The United States’ drone assassination program is illegal under international law, but the whistleblower who exposed it, Daniel Hale, is being prosecuted under the Espionage Act. Chip Gibbons of Defending Rights and Dissent describes who Daniel Hale is and why his act of leaking information about the program to a journalist is akin to Daniel Ellsberg leaking the Pentagon Papers. Gibbons also places Hale’s action in the broader context of FBI surveillance, the war on whistleblowers and other truthtellers, such as Julian Assange, and the assault on our right to know.
Chip Gibbons is an expert on US Constitutional law, a journalist and researcher focusing on the US national security state, and a longtime activist. For over half a decade, he has led Defending Rights & Dissent’s work exposing threats to political expression posed by US national security policy, as well as defending the right to protest. Chip has advised both state and federal lawmakers on the First Amendment implications of pending legislation.

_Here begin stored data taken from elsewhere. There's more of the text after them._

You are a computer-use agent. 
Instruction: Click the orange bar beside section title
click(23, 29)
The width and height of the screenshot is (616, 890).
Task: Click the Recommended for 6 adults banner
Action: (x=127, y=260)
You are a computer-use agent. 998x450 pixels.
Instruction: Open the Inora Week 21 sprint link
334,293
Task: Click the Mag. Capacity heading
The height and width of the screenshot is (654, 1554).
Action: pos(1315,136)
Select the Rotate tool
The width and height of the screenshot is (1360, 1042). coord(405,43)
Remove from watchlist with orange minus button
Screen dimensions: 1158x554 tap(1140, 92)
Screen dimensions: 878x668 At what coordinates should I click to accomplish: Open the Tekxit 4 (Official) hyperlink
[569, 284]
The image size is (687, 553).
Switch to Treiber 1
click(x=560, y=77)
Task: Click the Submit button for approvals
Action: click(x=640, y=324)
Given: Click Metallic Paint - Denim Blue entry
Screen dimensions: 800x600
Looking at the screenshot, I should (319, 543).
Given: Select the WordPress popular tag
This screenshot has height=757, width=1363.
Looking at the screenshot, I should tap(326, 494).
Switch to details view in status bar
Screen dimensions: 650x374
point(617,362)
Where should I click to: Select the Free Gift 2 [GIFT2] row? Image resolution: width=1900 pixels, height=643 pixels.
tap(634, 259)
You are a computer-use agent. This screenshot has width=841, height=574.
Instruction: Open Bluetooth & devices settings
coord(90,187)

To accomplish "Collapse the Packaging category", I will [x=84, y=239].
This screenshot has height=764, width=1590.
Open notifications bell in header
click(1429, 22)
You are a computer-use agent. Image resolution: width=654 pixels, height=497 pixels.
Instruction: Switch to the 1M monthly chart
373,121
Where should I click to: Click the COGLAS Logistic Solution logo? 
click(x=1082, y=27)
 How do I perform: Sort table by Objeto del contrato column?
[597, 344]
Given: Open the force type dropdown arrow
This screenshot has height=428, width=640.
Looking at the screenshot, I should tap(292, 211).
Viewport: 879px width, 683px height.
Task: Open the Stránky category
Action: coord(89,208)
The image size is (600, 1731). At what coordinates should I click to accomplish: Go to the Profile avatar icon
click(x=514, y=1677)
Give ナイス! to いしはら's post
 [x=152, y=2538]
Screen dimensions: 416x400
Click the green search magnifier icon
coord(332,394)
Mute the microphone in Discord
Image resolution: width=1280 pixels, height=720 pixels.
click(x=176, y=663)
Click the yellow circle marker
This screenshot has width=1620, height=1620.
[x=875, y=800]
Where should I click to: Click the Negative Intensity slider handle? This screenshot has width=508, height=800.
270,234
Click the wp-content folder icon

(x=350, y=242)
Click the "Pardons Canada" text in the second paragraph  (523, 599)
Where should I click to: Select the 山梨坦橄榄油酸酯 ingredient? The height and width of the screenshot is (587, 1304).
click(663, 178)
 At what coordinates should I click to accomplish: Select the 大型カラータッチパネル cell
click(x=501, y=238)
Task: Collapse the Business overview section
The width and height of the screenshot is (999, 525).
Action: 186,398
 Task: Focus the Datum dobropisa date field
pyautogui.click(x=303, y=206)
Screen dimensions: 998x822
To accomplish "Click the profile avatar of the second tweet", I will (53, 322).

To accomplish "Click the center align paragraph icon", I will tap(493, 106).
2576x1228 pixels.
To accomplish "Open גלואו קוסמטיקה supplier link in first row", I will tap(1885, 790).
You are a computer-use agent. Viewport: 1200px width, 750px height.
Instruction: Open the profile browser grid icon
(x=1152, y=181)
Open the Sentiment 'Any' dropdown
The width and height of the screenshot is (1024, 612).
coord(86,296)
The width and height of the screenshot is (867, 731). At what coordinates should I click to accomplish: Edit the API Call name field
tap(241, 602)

He is a frequently cited expert on the history of FBI political surveillance and the impact of the Espionage Act on press freedoms. Chip is currently working on a book on the history of the FBI exploring the relationship between domestic political surveillance and the emergence of the US national security state. Titled The Imperial Bureau, it is expected to be published by Verso in 2024.
Chip was an early contributor to the Dissent NewsWire. In 2015, he formally joined Defending Rights & Dissent after having led a successful campaign to defeat a proposed unconstitutional anti-boycott bill in Maryland. Since joining our team, he has hosted the Still Spying podcast and authored the groundbreaking reports Still Spying on Dissent: The Enduring Problem of FBI First Amendment Abuse and Ag Gag Across America: Corporate-Backed Attacks on Activists and Whistleblowers. He has led efforts to educate decision makers and the public alike about the need to reform the Espionage Act, rein in the FBI, and restore constitutional war powers.
Chip has been published in Jacobin, The Nation, In These Times, and The Washington Post. In 2020, he published an exposé at The Intercept based on his half decade long quest to force the FBI to release documents pertaining to its surveillance of nonviolent Palestinian solidarity activists. Bringing his journalistic talents to Defending Rights & Dissent, he did extensive first hand reporting on the unprecedented prosecution of Trump Inauguration protesters.